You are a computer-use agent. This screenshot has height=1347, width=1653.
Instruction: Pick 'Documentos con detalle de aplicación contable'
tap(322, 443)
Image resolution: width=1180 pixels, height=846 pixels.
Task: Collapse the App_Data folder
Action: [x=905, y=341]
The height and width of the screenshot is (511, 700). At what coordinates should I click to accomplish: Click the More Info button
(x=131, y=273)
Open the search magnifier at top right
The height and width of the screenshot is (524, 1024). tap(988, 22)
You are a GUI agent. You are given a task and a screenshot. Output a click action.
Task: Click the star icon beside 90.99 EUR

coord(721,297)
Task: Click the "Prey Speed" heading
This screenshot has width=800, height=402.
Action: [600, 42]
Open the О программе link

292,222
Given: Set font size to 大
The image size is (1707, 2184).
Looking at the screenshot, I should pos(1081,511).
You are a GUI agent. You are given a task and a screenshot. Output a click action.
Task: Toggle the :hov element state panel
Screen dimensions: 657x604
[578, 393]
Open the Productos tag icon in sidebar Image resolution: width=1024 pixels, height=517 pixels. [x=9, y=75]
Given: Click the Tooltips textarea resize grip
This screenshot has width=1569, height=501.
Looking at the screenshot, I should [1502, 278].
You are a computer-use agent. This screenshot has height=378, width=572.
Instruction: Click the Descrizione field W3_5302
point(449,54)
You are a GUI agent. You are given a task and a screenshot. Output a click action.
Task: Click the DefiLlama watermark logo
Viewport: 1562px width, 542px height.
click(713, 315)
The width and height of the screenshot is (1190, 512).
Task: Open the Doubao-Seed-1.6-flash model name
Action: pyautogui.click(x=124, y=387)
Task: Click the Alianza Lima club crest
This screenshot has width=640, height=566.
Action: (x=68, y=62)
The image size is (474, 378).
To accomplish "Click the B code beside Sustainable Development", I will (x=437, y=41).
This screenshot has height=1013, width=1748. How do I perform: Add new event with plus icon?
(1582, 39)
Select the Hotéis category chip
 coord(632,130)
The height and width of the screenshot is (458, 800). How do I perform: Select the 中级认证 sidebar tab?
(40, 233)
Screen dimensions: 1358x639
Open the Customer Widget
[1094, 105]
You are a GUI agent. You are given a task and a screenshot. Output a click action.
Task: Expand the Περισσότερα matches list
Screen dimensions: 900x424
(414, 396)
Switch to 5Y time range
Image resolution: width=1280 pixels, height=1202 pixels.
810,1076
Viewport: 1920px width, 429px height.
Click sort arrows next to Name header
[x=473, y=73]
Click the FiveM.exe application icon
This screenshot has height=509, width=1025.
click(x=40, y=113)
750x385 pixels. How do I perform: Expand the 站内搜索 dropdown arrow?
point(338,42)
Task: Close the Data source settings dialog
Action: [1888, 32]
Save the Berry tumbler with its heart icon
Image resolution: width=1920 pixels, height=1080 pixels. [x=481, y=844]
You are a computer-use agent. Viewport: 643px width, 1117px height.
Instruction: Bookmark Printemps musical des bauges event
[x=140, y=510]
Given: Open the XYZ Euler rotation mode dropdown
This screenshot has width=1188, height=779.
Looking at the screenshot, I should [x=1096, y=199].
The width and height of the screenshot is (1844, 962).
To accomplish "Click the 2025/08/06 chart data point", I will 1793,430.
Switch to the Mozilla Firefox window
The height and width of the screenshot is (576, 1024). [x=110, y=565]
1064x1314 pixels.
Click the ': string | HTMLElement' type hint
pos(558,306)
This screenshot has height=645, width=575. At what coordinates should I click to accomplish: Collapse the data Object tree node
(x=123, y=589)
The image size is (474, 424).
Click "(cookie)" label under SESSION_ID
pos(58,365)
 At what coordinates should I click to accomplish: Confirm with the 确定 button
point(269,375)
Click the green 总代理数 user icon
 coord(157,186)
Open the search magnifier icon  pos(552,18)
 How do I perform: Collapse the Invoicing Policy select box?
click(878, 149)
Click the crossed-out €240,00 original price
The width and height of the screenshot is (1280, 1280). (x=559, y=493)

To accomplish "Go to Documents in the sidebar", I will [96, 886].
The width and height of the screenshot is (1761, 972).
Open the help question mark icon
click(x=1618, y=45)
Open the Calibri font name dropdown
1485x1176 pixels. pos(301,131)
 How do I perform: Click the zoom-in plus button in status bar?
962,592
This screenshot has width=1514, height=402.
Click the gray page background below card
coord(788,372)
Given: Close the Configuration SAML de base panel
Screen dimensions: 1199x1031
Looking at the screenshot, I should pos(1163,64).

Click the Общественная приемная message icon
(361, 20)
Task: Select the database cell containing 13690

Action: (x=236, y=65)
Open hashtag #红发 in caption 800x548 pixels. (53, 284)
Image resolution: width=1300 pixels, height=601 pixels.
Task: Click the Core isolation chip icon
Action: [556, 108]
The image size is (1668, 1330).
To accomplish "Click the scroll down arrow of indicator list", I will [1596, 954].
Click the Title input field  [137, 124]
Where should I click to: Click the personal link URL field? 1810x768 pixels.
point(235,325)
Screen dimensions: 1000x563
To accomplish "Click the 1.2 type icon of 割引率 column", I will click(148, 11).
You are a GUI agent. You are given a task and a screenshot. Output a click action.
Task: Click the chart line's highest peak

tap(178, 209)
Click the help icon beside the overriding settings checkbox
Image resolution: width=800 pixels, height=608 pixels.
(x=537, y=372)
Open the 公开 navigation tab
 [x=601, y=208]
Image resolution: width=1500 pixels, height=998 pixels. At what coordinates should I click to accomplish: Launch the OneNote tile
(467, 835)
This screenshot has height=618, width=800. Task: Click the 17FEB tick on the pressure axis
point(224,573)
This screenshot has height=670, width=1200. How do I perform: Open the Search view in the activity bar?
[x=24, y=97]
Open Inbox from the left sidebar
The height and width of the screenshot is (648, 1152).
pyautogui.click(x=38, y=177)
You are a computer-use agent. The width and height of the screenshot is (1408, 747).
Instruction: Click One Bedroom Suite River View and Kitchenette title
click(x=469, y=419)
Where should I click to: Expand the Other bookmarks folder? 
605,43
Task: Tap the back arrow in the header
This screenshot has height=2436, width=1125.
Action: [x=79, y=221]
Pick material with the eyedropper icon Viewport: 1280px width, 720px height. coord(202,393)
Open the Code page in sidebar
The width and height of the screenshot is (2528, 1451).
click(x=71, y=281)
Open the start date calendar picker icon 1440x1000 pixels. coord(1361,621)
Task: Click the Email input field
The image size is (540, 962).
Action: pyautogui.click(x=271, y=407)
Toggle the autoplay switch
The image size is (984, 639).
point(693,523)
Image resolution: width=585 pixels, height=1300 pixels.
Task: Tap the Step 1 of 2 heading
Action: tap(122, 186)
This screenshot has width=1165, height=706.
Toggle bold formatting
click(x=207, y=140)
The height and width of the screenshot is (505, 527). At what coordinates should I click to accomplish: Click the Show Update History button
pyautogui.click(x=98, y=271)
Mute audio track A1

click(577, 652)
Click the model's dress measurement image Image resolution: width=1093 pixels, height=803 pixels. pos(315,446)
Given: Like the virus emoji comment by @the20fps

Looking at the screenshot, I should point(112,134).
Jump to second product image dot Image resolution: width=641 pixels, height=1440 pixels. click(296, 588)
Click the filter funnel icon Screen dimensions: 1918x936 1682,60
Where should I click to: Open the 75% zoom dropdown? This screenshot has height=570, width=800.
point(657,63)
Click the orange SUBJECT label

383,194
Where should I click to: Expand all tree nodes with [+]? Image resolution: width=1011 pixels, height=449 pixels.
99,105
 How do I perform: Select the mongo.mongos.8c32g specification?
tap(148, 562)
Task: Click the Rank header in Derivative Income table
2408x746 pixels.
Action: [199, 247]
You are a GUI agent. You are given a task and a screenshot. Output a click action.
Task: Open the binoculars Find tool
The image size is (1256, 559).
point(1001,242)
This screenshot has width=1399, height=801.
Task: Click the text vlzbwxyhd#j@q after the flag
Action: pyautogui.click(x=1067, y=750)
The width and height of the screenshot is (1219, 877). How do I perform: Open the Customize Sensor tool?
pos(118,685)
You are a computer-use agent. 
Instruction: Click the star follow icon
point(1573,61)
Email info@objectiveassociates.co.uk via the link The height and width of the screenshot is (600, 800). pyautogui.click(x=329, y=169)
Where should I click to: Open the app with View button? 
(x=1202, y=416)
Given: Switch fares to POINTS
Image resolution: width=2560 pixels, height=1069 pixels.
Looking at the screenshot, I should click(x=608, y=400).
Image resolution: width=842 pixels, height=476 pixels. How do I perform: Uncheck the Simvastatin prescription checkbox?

■ ■ ■ ■ ■

Aim of the task: Write only the number of lines in the data where the word "input" occurs.

Completed task: 2